It’s a veritable bevy of birds: Ten songbirds hailing from a cluster of small Indonesian islands near Sulawesi have officially joined the scientific record.
Typically, only five or six new bird species are described each year across the globe. So the discovery of five new species and five new subspecies, characterized in the Jan. 10 issue of Science, marks a remarkable expansion of bird biodiversity, considering that birds are among the most comprehensively categorized animal groups.
Evolutionary biologist Frank Rheindt at the National University of Singapore had an inkling these remote, forested islands with mountain highlands held an unrecognized wealth of bird life. The islands — Taliabu, Peleng and the Togian group — sit in the middle of Wallacea, a geologically and biologically complex region of Southeast Asia. But deep waters separate the islands from the nearest large landmass of Sulawesi, limiting opportunities for many animals to intermingle across the region. This includes tropical forest birds, which rarely venture out from the shady cover of the forest, let alone fly kilometers over open ocean.
In searching for new species, “it’s very important to pick deep-sea islands,” Rheindt says. “Those are the ones that are likely to have endemic species that are not shared with other landmasses.” Even more encouraging, the islands’ interior highlands hadn’t received much attention from European explorers or naturalists, who instead had focused on the coasts, he says.
Other researchers in the 1990s had reported what appeared to be distinct songbird species on the islands. But they hadn’t collected specimens, nor formally described what they’d found.
So Rheindt and his colleagues teamed up with Dewi Prawiradilaga’s group at the Indonesian Institute of Sciences in Jakarta for a 2013 expedition to investigate the islands’ bird life and collect specimens for study in the lab. Most of the birds in the study were found on Taliabu, the largest and highest of the islands.
Based on the birds’ physical features, DNA and variations in their songs, the researchers identified the five new species and five new subspecies. Some were visually striking, such as the fiery red-orange male Taliabu Myzomela honeyeater (Myzomela wahe) and the yellow-bellied Togian jungle-flycatcher (Cyornis omissus omississimus) with a cap of iridescent blue feathers on its head.
While the researchers expected to find some new wildlife on the islands, “we weren’t aware that this was going to be a bonanza of new species and subspecies,” Rheindt says.
Rheindt’s favorite? The Taliabu grasshopper-warbler (Locustella portenta), part of a group of inconspicuous brown birds with cricketlike songs that vary wildly between species. The species was particularly shy and elusive, Rheindt says, and only after multiple mountain ascents did he find one to match the songs he had been hearing. He saw immediately that it was a darker hue than the known grasshopper-warbler in the region.

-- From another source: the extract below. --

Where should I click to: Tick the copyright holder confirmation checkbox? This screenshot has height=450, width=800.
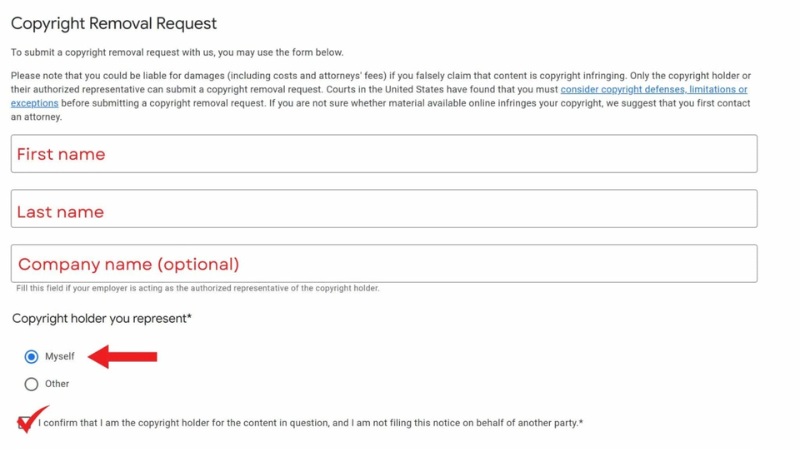(23, 423)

“That one is the one that caught my imagination,” says Rheindt.
The cache of new birds is impressive, says Pamela Rasmussen, an ornithologist at Michigan State University in East Lansing. In recent decades, most new bird species have been found in Peru and Brazil, she says. And while it’s not necessarily surprising that there are places in Indonesia that haven’t been well surveyed, the find is “unusual in the fact that these birds have existed so long without being documented.” But more such finds aren’t so likely, she says. “There are very few places left that are likely to have so many [birds].”
Many of the newly described bird species and subspecies are threatened by habitat loss driven by logging and increasingly frequent and severe forest fires (SN: 10/13/11). Of particular concern is the Taliabu grasshopper-warbler, which has been squeezed into tiny vestiges of highland habitat. The species “might not survive beyond a few decades,” Rheindt says.
But conserving species requires first knowing what’s out there, so studies like these are important, he says. “Time is limited, and biodiversity is going down the drain.”